» **EXERCISE AIM**
Without the images, output each record below as it stands.

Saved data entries

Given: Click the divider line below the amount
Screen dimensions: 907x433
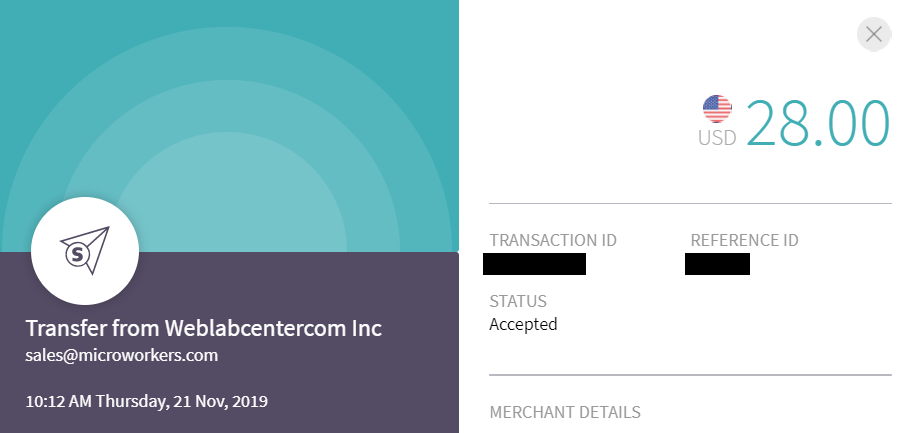Looking at the screenshot, I should 690,204.
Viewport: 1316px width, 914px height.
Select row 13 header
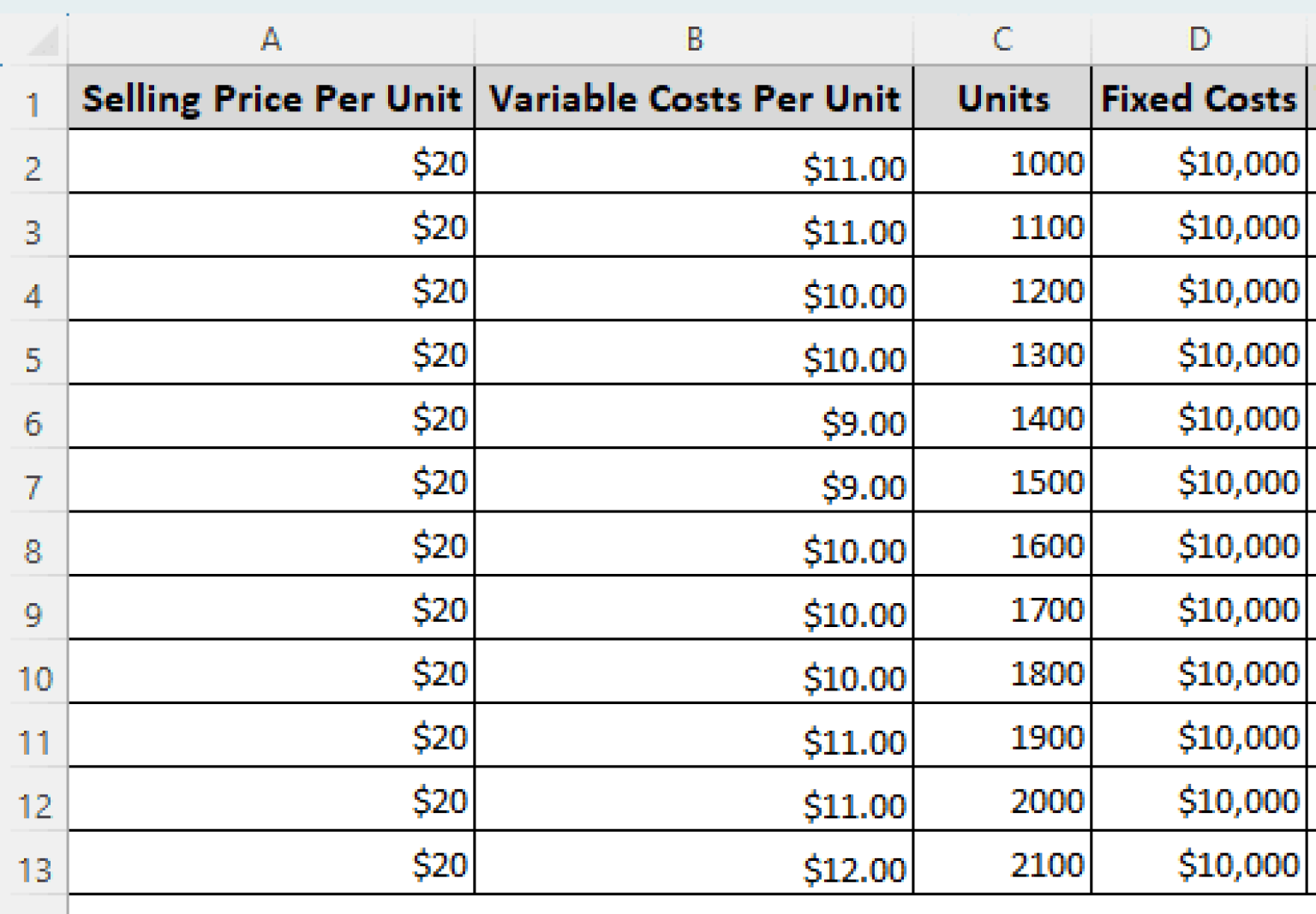pyautogui.click(x=34, y=869)
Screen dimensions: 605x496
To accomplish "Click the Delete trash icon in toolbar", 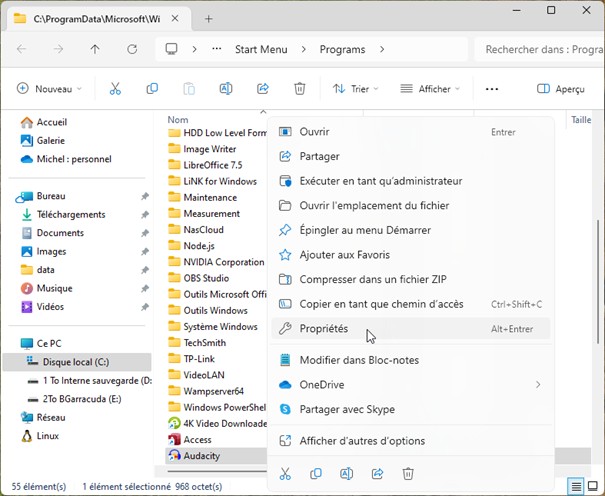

» **EXPECTED OUTPUT**
Given: Click the divider line below the amount
Screen dimensions: 907x433
Looking at the screenshot, I should 690,204.
Viewport: 1316px width, 914px height.
Select row 13 header
pyautogui.click(x=34, y=869)
Screen dimensions: 605x496
To accomplish "Click the Delete trash icon in toolbar", 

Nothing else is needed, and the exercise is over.